🤖 AI Summary
This work proposes NoLimits.jl, an open-source Julia framework that overcomes the limited support in existing tools for model structure, inference methods, and random-effects distributions in nonlinear mixed-effects modeling. Leveraging a macro-driven modeling language, NoLimits.jl enables flexible composition of ordinary differential equations, Markov models, and neural networks to construct both observation and latent variable models, while unifying frequentist and Bayesian inference. It is the first open-source framework to offer highly composable modeling with support for covariate-dependent observation and random-effects distributions. The implementation integrates automatic differentiation, normalizing flows, and multiple inference algorithms—including Laplace approximation, stochastic EM, and MCMC. Three case studies demonstrate substantial gains in model expressiveness, flexibility, and inferential capability, significantly expanding the class of nonlinear mixed-effects models that can be specified, estimated, and compared.
📝 Abstract
Nonlinear mixed-effects models are widely used to analyze longitudinal data, but existing open-source software often supports only a limited subset of the model structures, inference methods, machine-learning components, automatic differentiation techniques, and random-effects distributions required in modern applications. We introduce NoLimits.jl, an open-source Julia package for flexible and composable nonlinear mixed-effects modeling. Its macro-based modeling language enables observation and latent-state models to be constructed from diverse building blocks, including ordinary differential equations, Markov models, and neural networks.
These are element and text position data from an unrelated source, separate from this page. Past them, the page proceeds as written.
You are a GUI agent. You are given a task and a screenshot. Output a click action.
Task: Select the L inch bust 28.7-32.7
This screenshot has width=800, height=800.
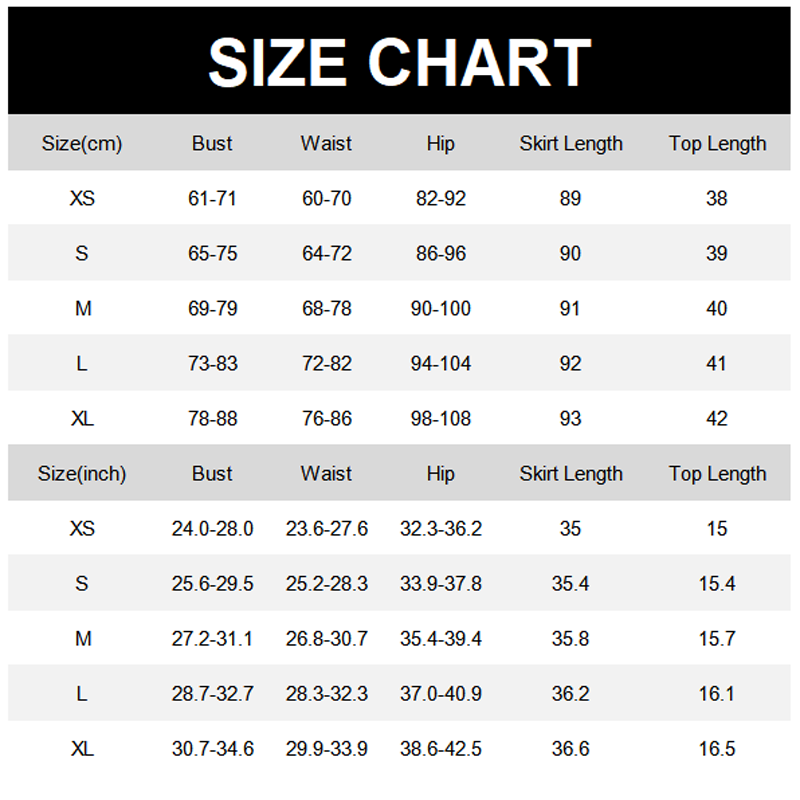click(x=212, y=694)
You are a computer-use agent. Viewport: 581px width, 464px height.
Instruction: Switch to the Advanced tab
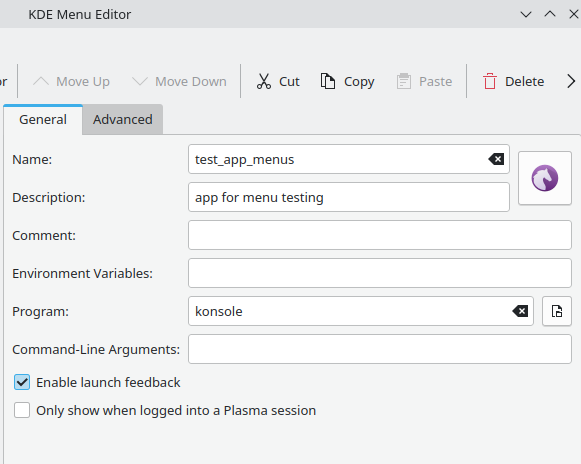(123, 119)
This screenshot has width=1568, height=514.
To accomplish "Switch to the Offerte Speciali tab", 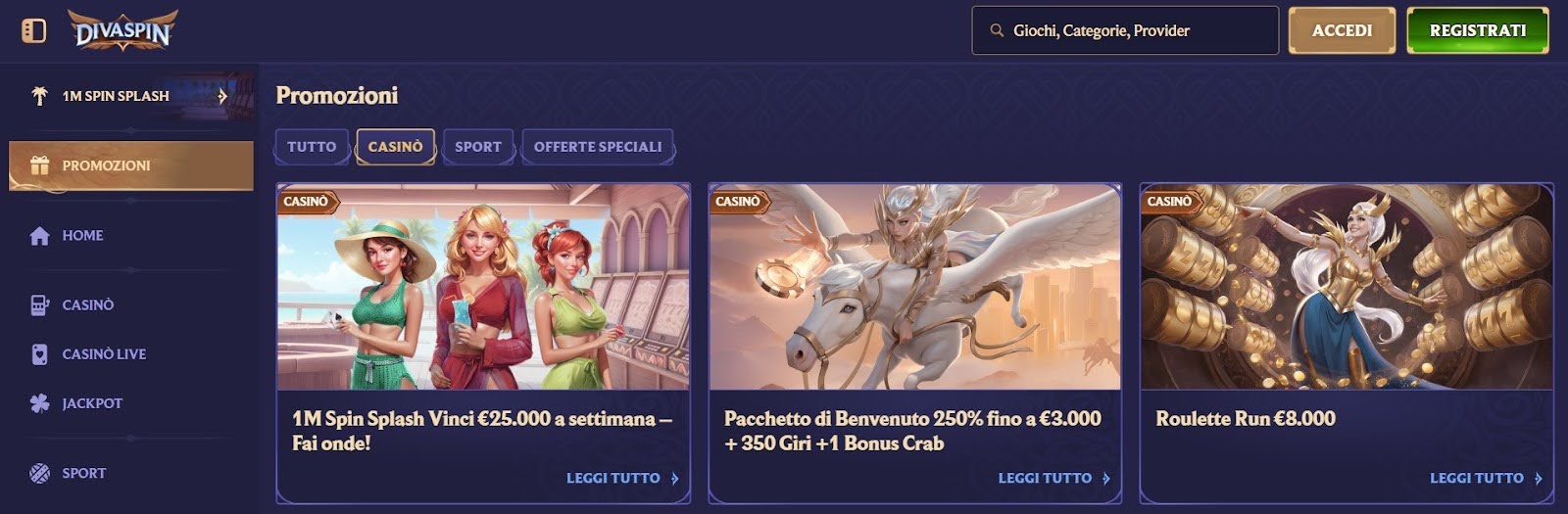I will click(598, 147).
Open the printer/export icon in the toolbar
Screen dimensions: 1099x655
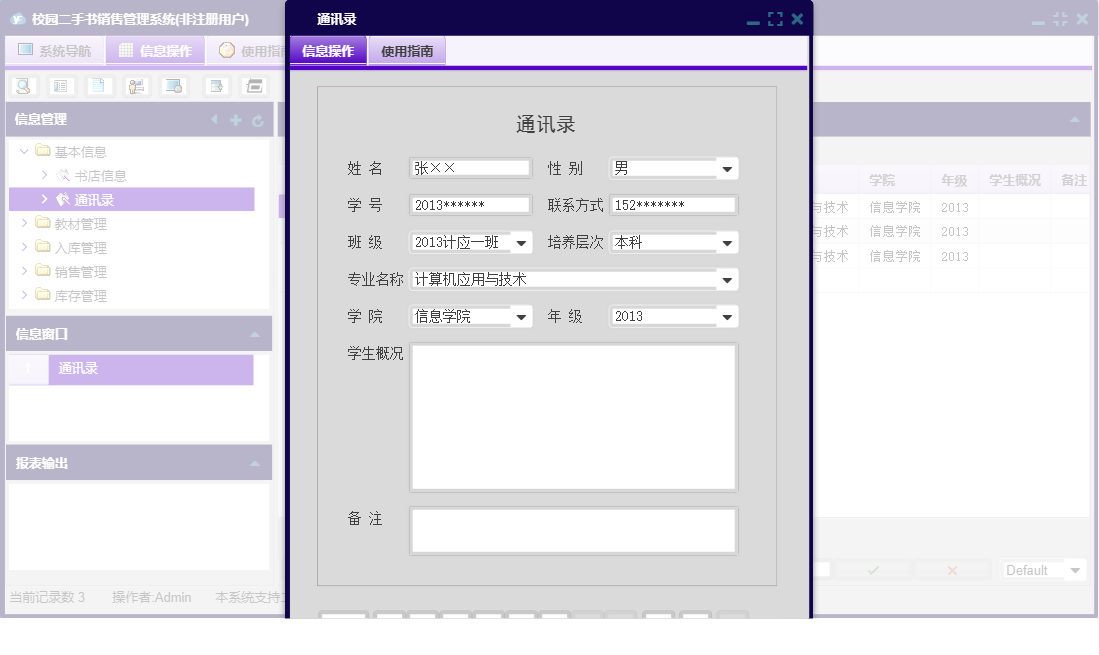coord(252,86)
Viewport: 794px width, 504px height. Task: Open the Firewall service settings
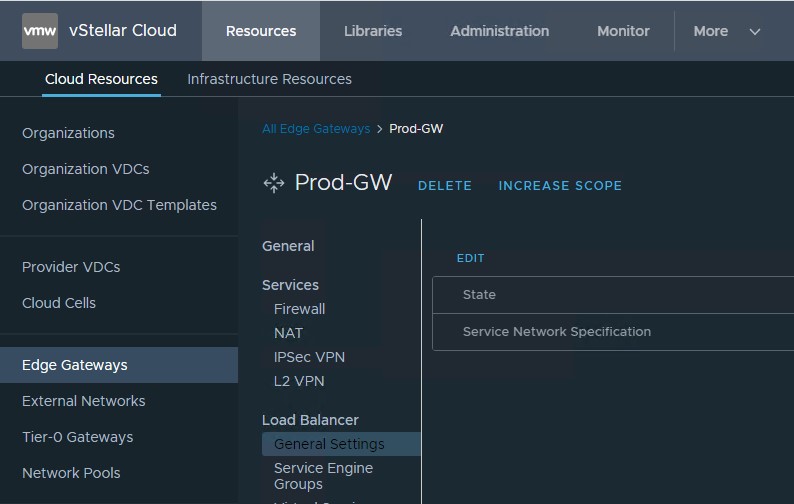(x=299, y=309)
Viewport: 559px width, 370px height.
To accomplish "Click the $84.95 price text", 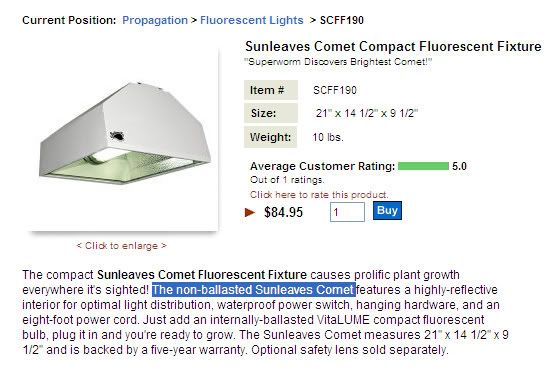I will click(x=283, y=212).
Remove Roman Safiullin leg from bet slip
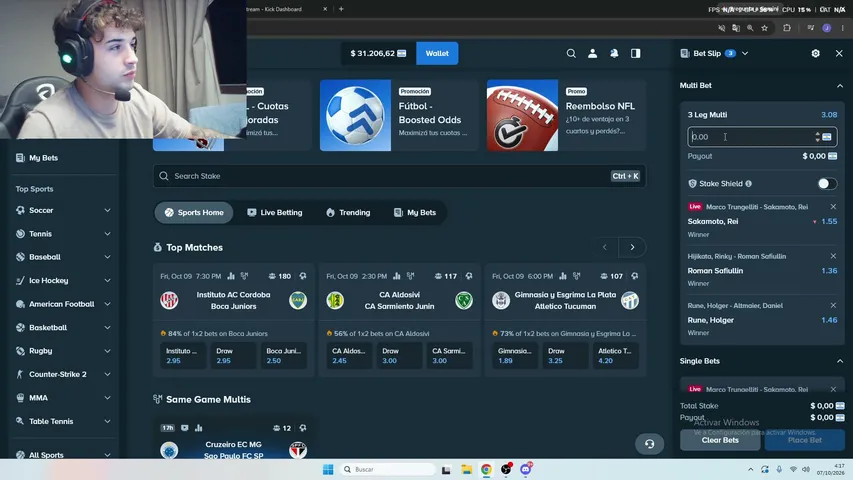This screenshot has width=853, height=480. [x=833, y=256]
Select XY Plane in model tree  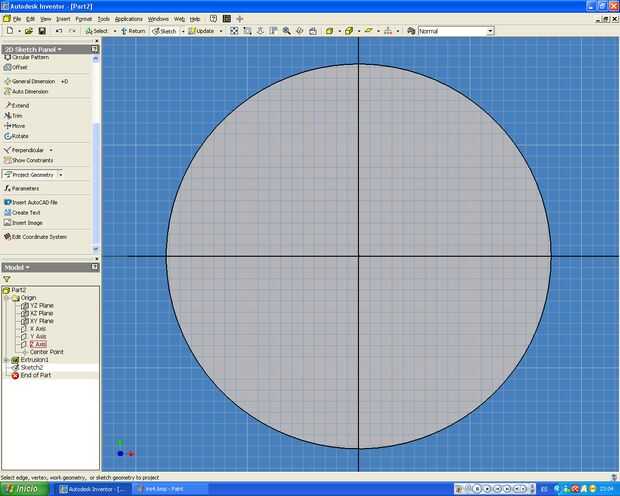pos(40,321)
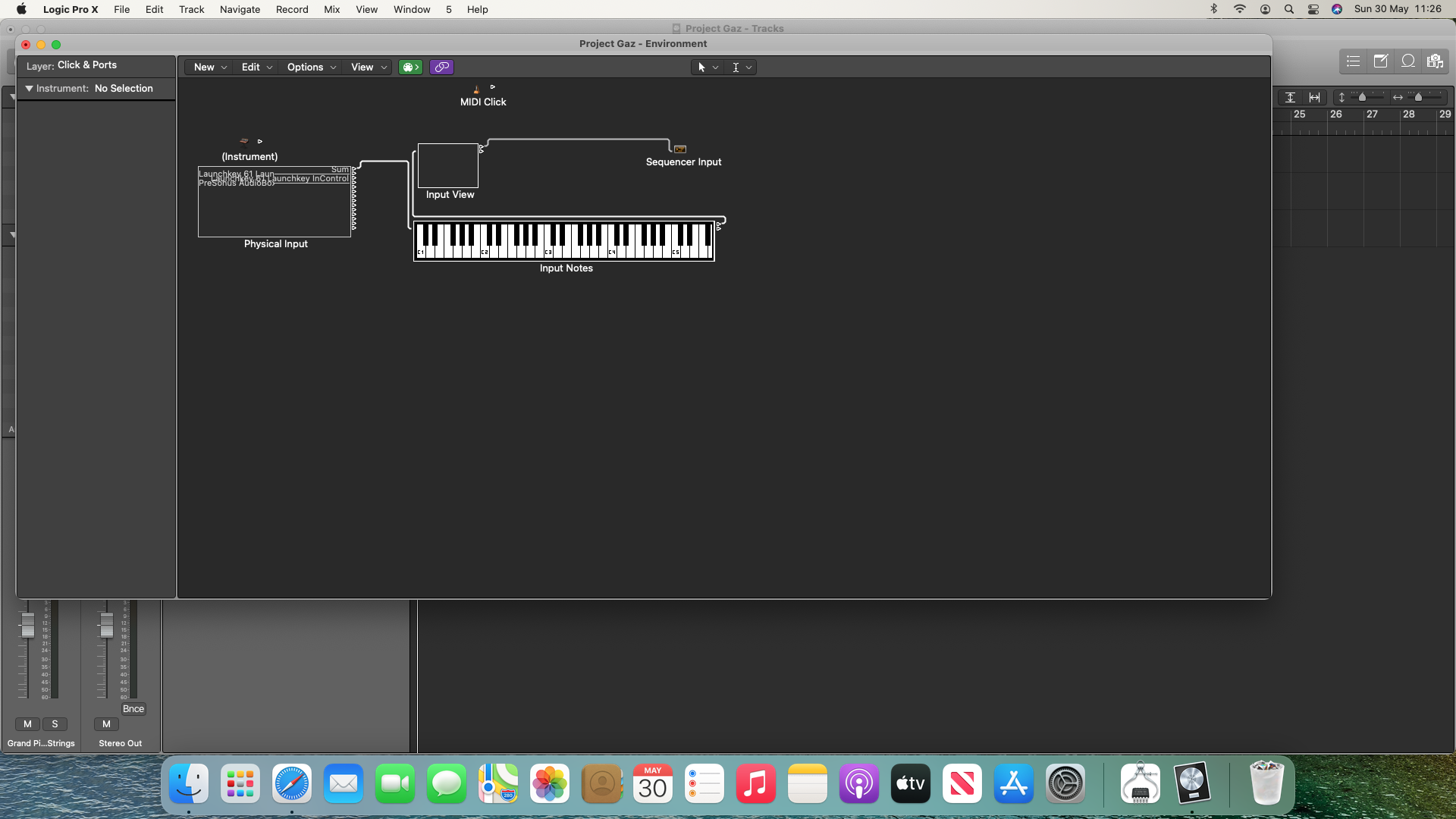Click the vertical auto zoom button
This screenshot has height=819, width=1456.
click(x=1290, y=97)
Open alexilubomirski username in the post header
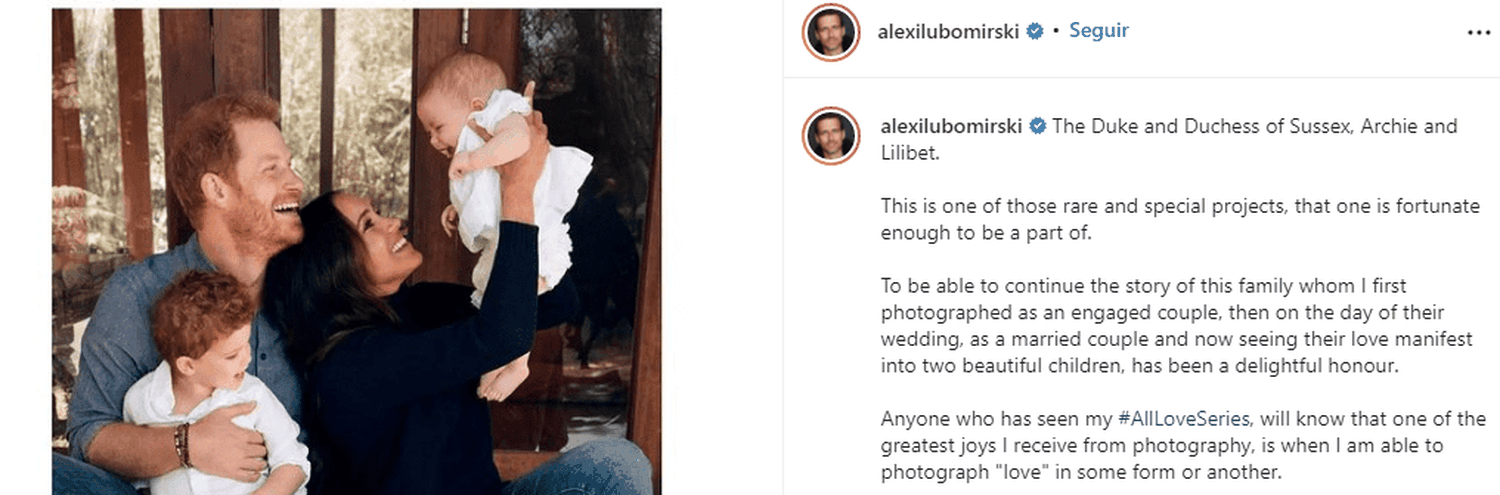The width and height of the screenshot is (1500, 495). click(948, 31)
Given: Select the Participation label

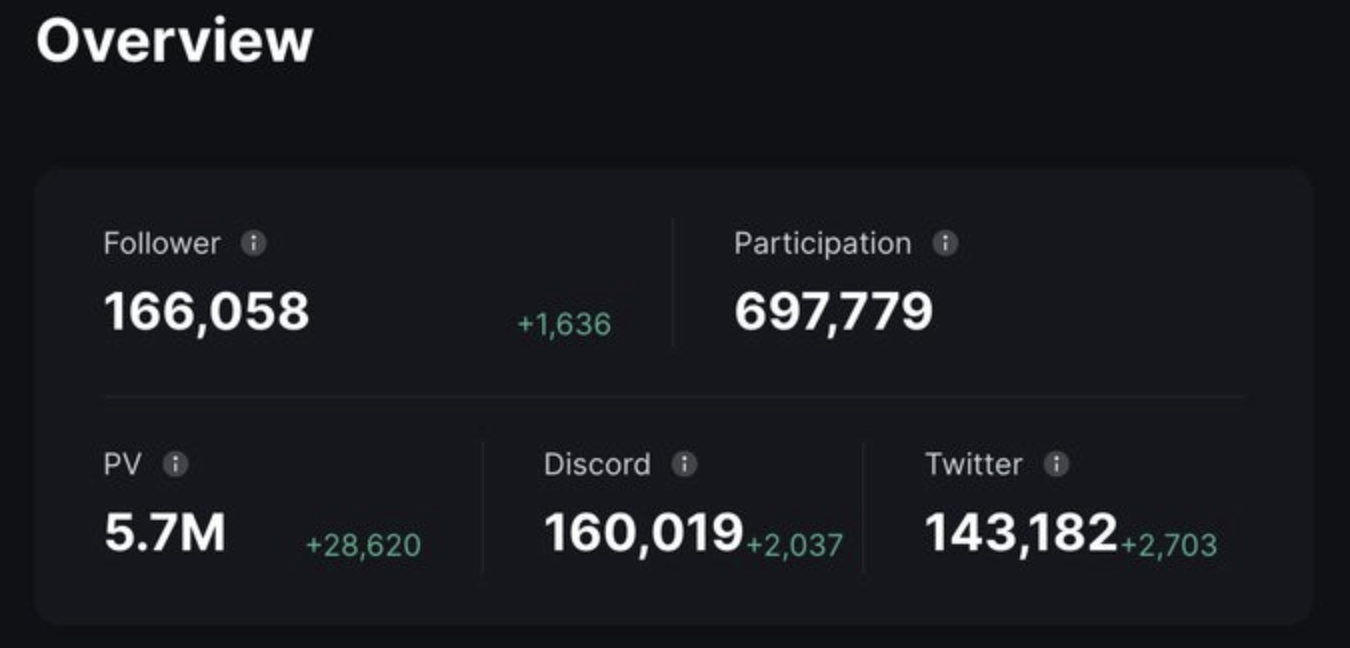Looking at the screenshot, I should point(822,243).
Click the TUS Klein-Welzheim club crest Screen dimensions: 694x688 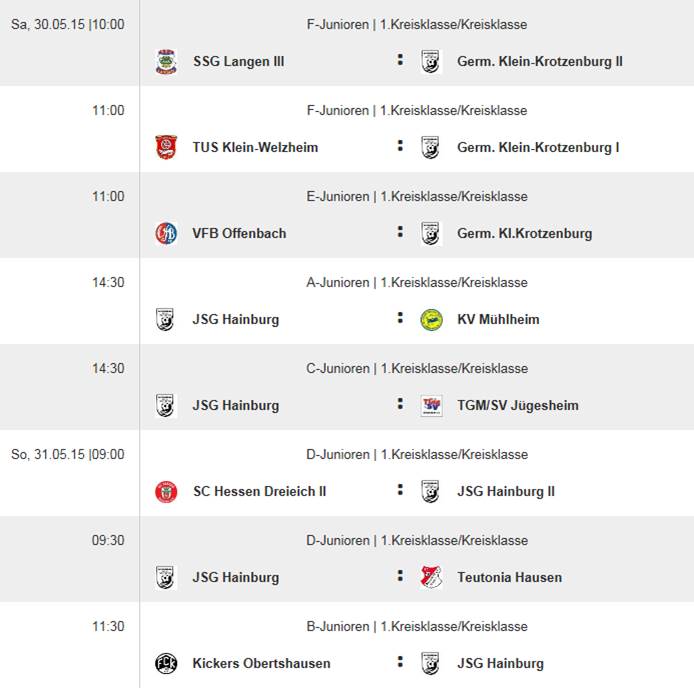click(166, 148)
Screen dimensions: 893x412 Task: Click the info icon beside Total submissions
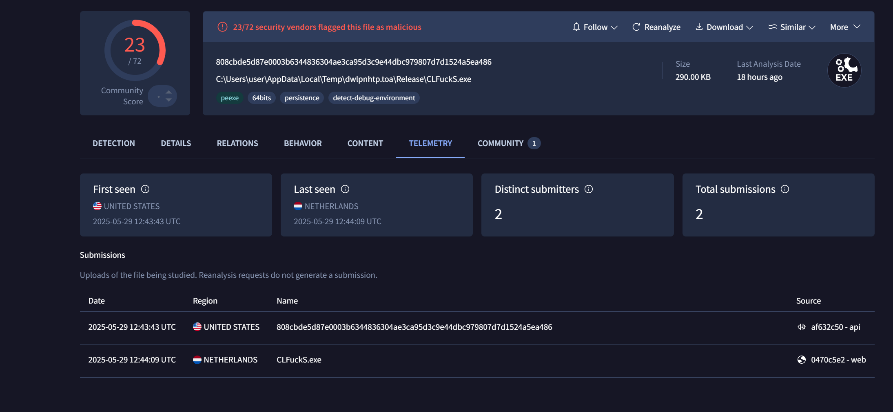pos(784,189)
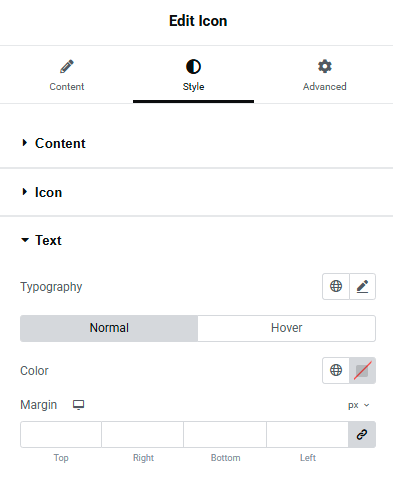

NoLimits.jl supports flexible, covariate-dependent observation and random-effects distributions and provides a unified interface to frequentist inference through Laplace approximation, stochastic expectation maximization, and Bayesian Markov chain Monte Carlo methods. We demonstrate the package on three case studies showcasing its workflows, integration of differentiable machine-learning components, and data-driven estimation of random-effects distributions using normalizing flows. Together, these capabilities substantially expand the range of nonlinear mixed-effects models that can be specified, estimated, and compared within a single open-source framework.